Así que si has leído las palabras «una historia sentimental» del subtítulo, no te engañes, abandona toda esperanza. Claro que hay sentimientos aquí, pero duros, ásperos o, cuando aparecen la ternura, el deseo y, sí, la esperanza, son tan fugaces que apenas consiguen iluminar la imagen. Esto va de la vida destruida de chicas y chicos a quienes no se ofrece la menor oportunidad. Dan igual las buenas intenciones de algunos de sus profesores, también de los activistas políticos que quieren sacar esa región deprimida de su miseria. La brutalidad del entorno, que marca todas las relaciones sociales y afectivas, los acabará absorbiendo, les mostrará lo inútil de su trabajo, los volverá incluso hostiles hacia los chicos a los que querían salvar y a los que van cogiendo miedo. Chicos sin futuro porque les han robado el presente. No viven, sobreviven, endureciéndose, porque quien no lo hace se convierte en víctima. Aunque, bien mirado, todos son víctimas, si bien muchos son a la vez verdugos.
La tercera clase nos habla de unos niños y niñas que pertenecen a la clase baja de la clase baja (porque ahí también hay clases), en La Broa, un poblado de la costa andaluza cuya principal riqueza proviene del tráfico de marihuana y hachís. Asistimos a una cotidianidad que muy poco tiene que ver con la de la inmensa mayoría de quienes lean el libro. Esa vida salvaje, esa ferocidad en las relaciones, esos padres, hermanos, compañeros despiadados por suerte no nos han tocado, o solo de refilón. Los críos no se creen los discursos de sus profesores y mucho menos la cultura del mérito y del esfuerzo. Hace mucho que han descubierto la jaula en la que están y que lo único que les queda es abrirse hueco en ella a dentelladas, no perder los colmillos intentando romper los barrotes.
Ya sabemos que la literatura no es un espejo que se pasea a lo largo de un camino, como pretendía aquella cita de Stendhal. Siempre hay algo que no vemos, algo tan confuso que no se puede reflejar ni mostrar. Los espejos literarios están empañados, o curvados o no reflejan toda la imagen. Pero, si aplicamos la metáfora del espejo a esta novela de Gutiérrez, tendríamos que hablar de un espejo hecho añicos. La narración va pasando de una voz a otra, y cada una nos muestra, muy brevemente, un fragmento de su vida. Todas las imágenes que nos ofrece son cortantes, hirientes. Y entre una y otra hay vacíos, esquirlas sin narrar, que se nos escapan. Sin embargo, cerramos el libro con un sentimiento desolado de comprensión.

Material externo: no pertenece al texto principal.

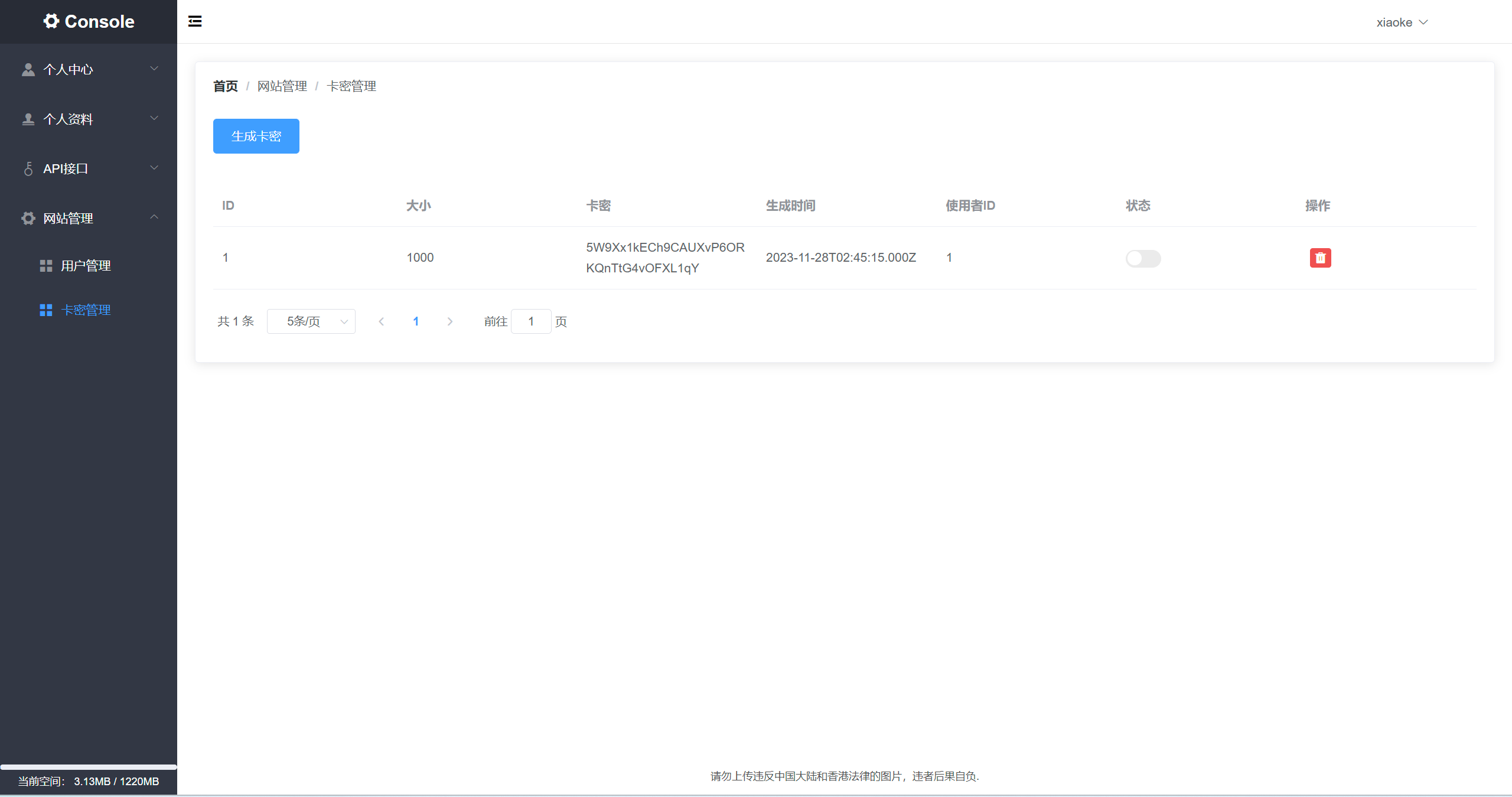Click the next page arrow
Viewport: 1512px width, 797px height.
450,321
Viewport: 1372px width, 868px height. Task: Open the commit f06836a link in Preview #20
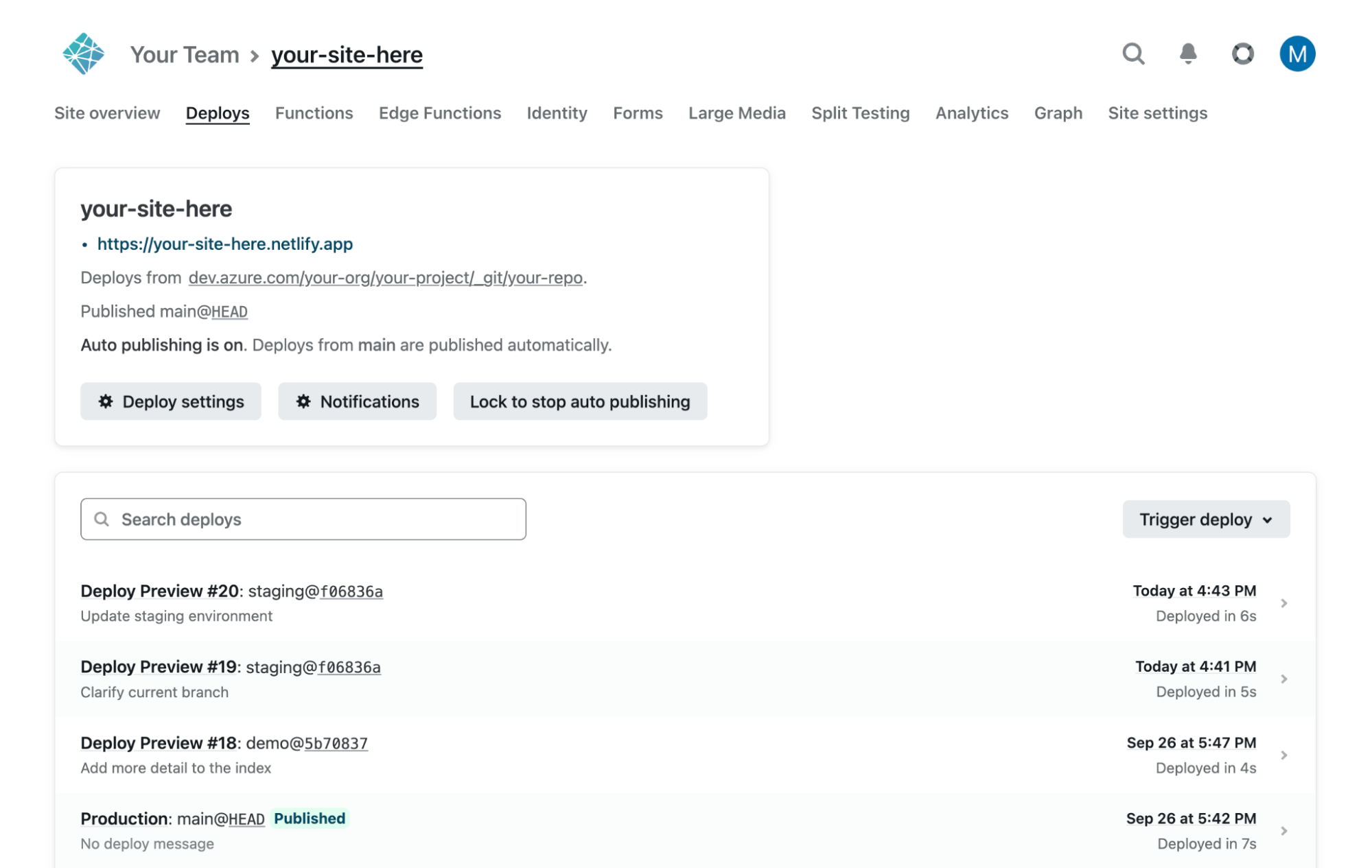[x=351, y=591]
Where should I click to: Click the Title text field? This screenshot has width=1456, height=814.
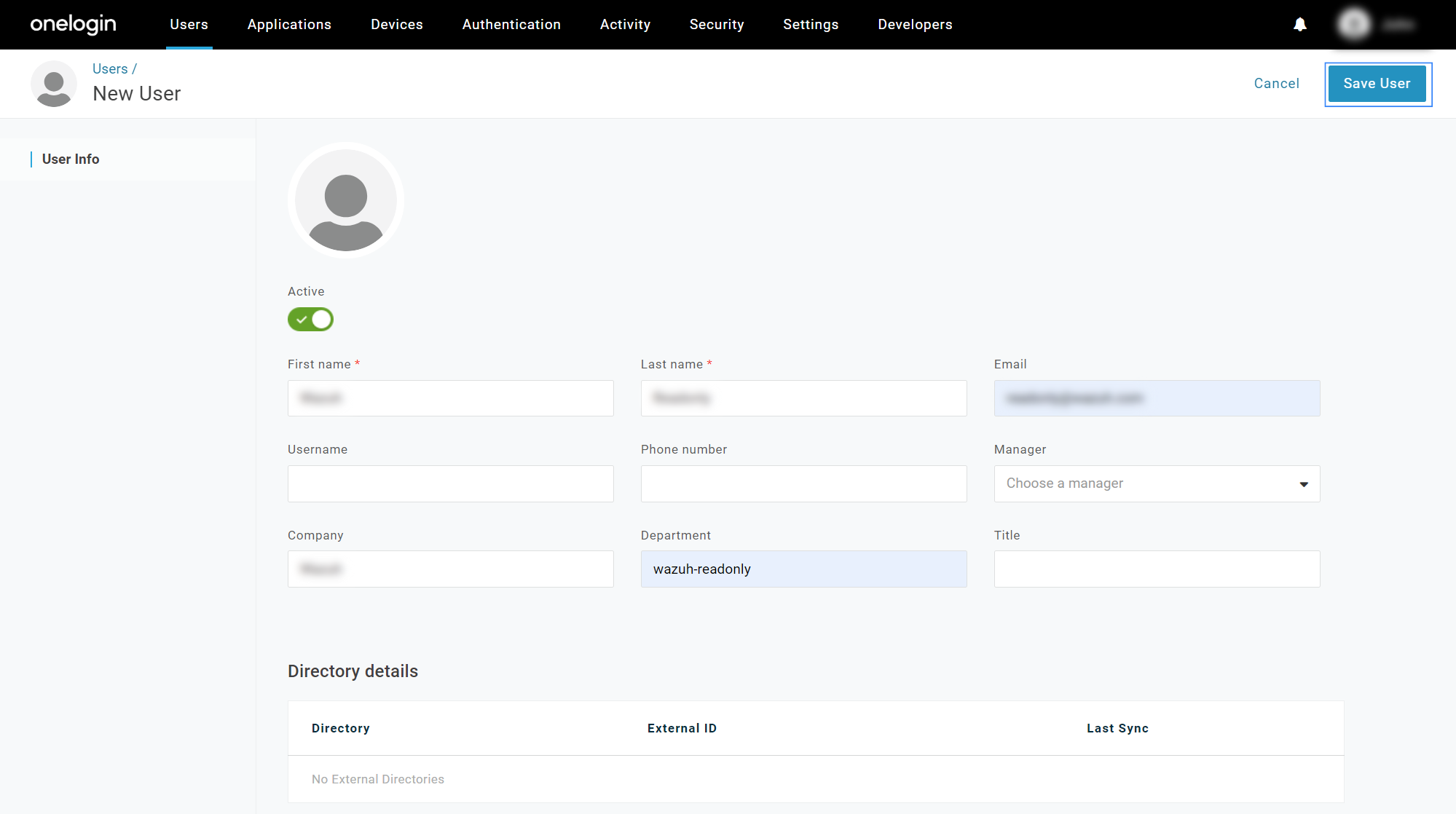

Pero eso no significa que La tercera clase sea una obra conformista, resignada. Lo que hace con su aparente pesimismo es negarnos el consuelo de las buenas acciones, el de creer que se puede hacer sobre el terreno lo que no se ha hecho en las estructuras. Si aceptamos un sistema económico que genera tales bolsas de pobreza e ignorancia, luego no vayamos a aplacar nuestra conciencia con nuestra caridad cristiana o de ONG.
Es un libro hermoso y emotivo sin ser nunca blando, este La tercera clase. No solo porque nos conmueve lo que cuenta, también porque la forma en la que está escrito, con su mezcla de, por un lado, reflexiones y acciones crudas, y, por otro, momentos de lucidez expresiva, casi poética, a la vez nos repele y nos atrae, sin el menor atisbo de morbo ni de efectismo. Los dramas que van surgiendo no están ahí para suscitar nuestra producción de adrenalina sino porque en ese contexto resultan inevitables. Los personajes y sus peripecias serán ficticios, pero los modelos en los que se basan son demasiado reales.